# Planar Inequalities

#### BluEyeDevill

My goal here is to figure out a routine to determine if a point lies within a certain distance of a plane.

I understand the standard form of planes (ax+by+cz=d) and that the equation itself represents the normal vector, but what I'm having trouble with is d. I know you can test a point on a plane by plugging in the values and seeing if the distance values match. So then, to see if the point is less than a given distance away, would it be as simple as measuring the change in d?

#### chiro

MHF Helper
Hey BluEyeDevill.

The standard distance formula for a point with respect to a plane is simply d = |<n,p-p0>| where p is the point you are testing and p0 is an existing point on the plane.

The plane equation is always ax + by + cz + d = 0 but when there is an excess distance you will get ax + by + cz + d = e where |e| represents a distance from the plane itself.

#### HallsofIvy

MHF Helper
Equivalently, let the plane be given by Ax+ By+ Cz= D and the point be $$\displaystyle (x_0, y_0, z_0)$$.

The "distance from point P to plane q" is, by definition, the shortest distance from P to any point in the plane.
And that must be along a line perpendicular to the plane- to see that choose any other point in the plane and draw the lines from P to those two points.
One, the perpendicular, is a leg of a right triangle while the other is a hypotenuse- and the hypotenuse of a right triangle is always longer than a leg.

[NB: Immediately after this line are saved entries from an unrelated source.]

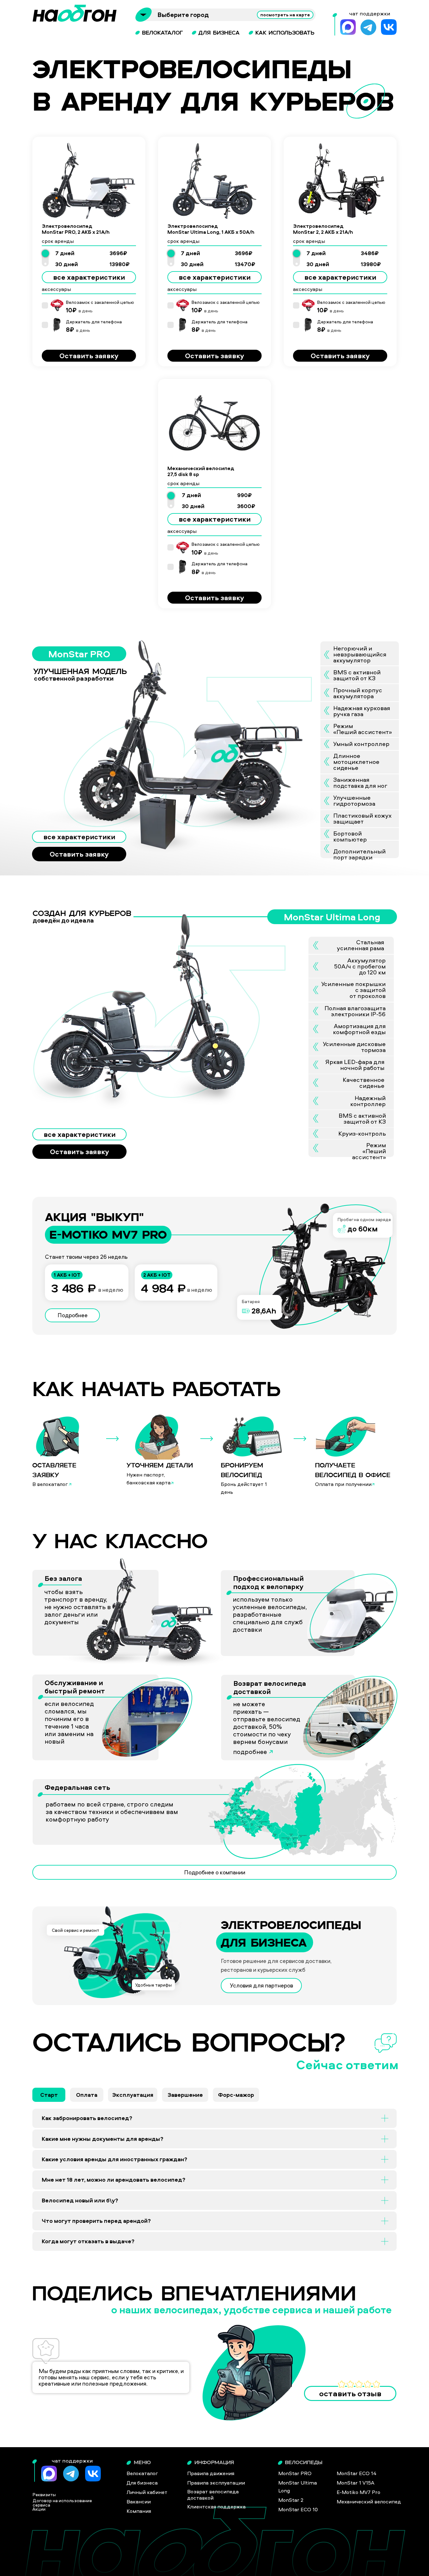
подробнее (250, 1751)
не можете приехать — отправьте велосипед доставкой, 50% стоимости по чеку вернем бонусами (266, 1723)
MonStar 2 (290, 2500)
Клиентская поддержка (216, 2506)
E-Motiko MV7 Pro (358, 2492)
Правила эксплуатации (216, 2482)
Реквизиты (44, 2494)
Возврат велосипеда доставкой (269, 1687)
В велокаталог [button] (50, 1484)
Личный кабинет (147, 2492)
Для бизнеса (142, 2482)
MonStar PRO (295, 2473)
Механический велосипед (369, 2501)
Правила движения (210, 2473)
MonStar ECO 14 (357, 2473)
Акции (39, 2509)
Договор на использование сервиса (62, 2502)
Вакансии (139, 2501)
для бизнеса (219, 33)
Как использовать (284, 33)
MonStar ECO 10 (298, 2509)
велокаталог (162, 33)
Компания (139, 2510)
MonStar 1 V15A (355, 2482)
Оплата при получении (343, 1484)
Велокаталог (142, 2473)
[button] (70, 1484)
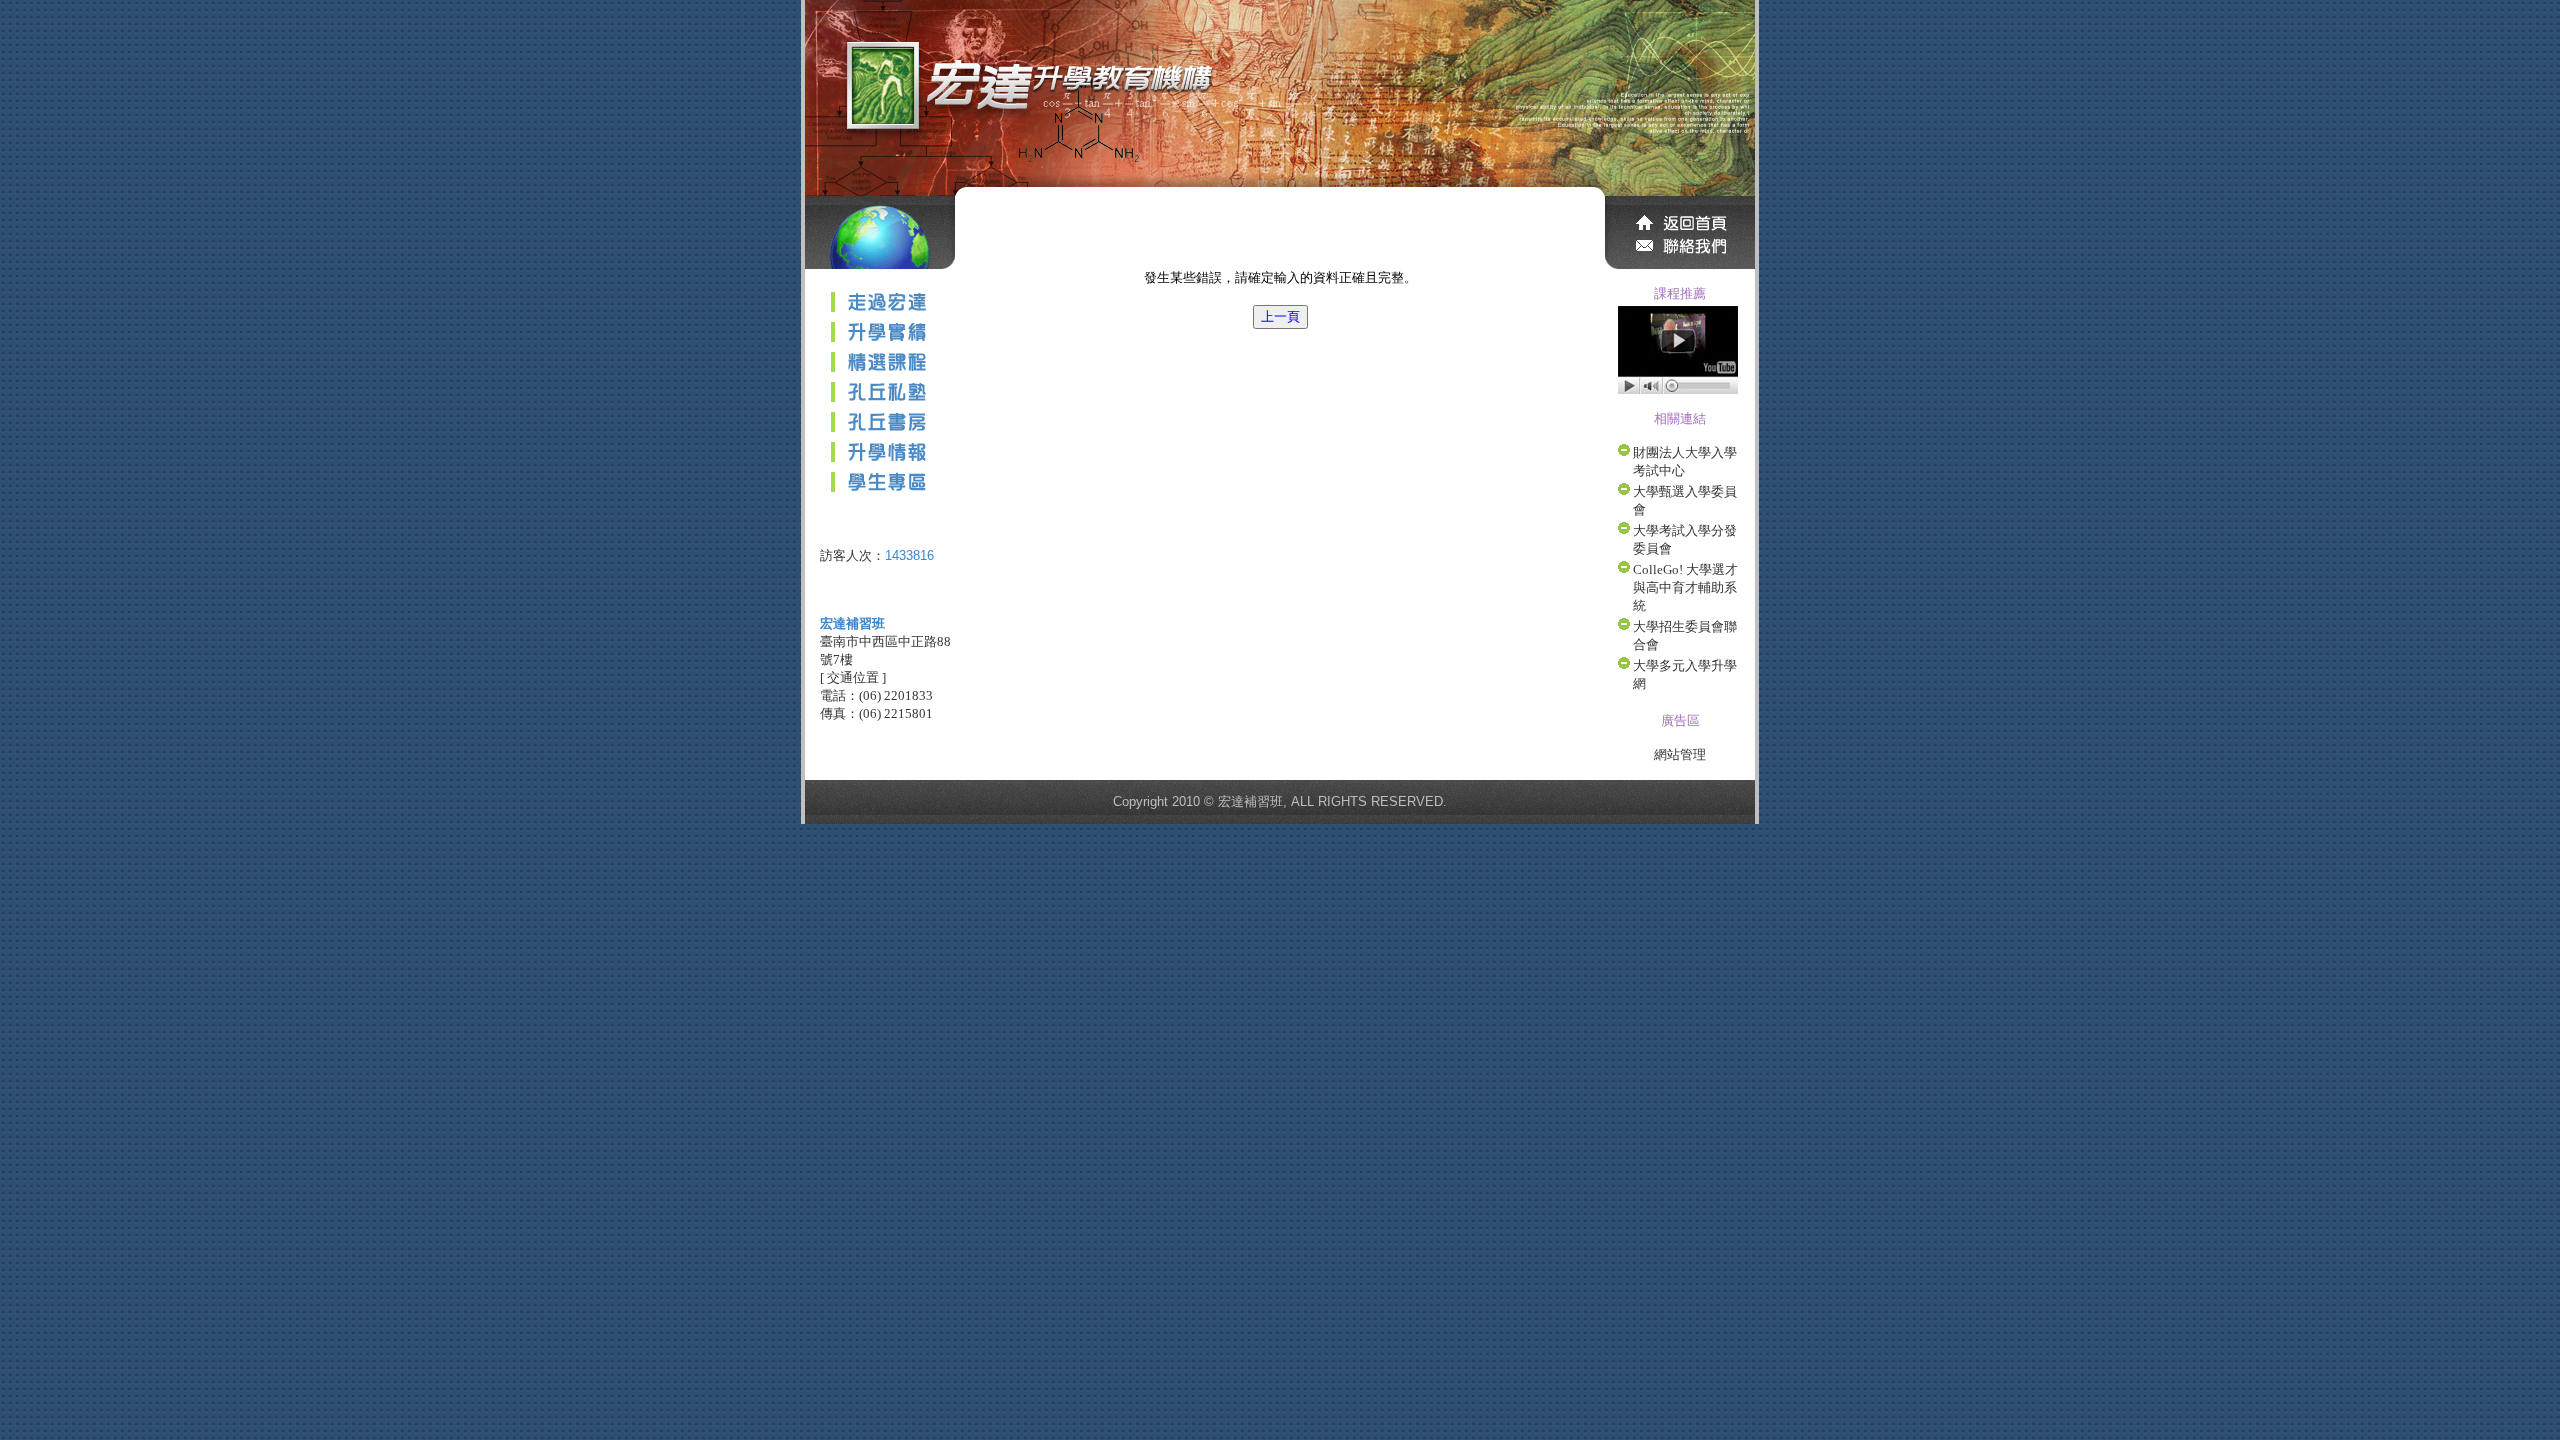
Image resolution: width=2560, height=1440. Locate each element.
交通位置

A vector perpendicular to Ax+ By+ Cz= D is of the form <A, B, C> so a line through $$\displaystyle (x_0, y_0, z_0)$$ in the direction of that line is $$\displaystyle x= At+ x_0$$, $$\displaystyle y= Bt+ y_0$$, and $$\displaystyle z= Ct+ z_0$$. That line crosses the plane when A(At+ x_0)+ B(Bt+ y_0)+ C(Ct+ z_0)= D or $$\displaystyle (A^2+ B^2+ C^2)t+ (Ax_0+ By_0+ Cz_0)= D$$
so $$\displaystyle t= \frac{D- Ax_0- By_0- Cz_0}{A^2+ B^2+ C^2}$$.

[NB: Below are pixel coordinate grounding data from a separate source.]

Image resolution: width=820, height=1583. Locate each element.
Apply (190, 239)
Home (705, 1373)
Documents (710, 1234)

Put that value of t into the equation of the plane to find the point where the line crosses the plane and then find the distance between that point and $$\displaystyle (x_0, y_0, z_0)$$.

#### Plato

MHF Helper
My goal here is to figure out a routine to determine if a point lies within a certain distance of a plane.
Equivalently, let the plane be given by $\Pi:~ Ax+ By+ Cz= D$, the normal is $$\displaystyle N={A\bf{i}}+{B\bf{j}}+{C\bf{k}}$$.
Suppose that $Q\in\Pi$, then "distance from point $P$ to plane $\Pi$" is, $\dfrac{| \overrightarrow {PQ}\cdot N |}{\|N\|}$

#### BluEyeDevill

I never thought about it that way. So its essentially a vector projection?

Thanks for the help!

Over the past few days I realized that when the equation is equal to 0 you have a plane that is simply located at the origin, and if you multiply the equation by a scalar quantity then d would represent the distance to the origin, or the vector magnitude. so then, yes, (along the lines of what you said) the change in d can be directly tested because it represents the shortest distance to the plane.

Awesome! Is there a way I can mark my thread solved?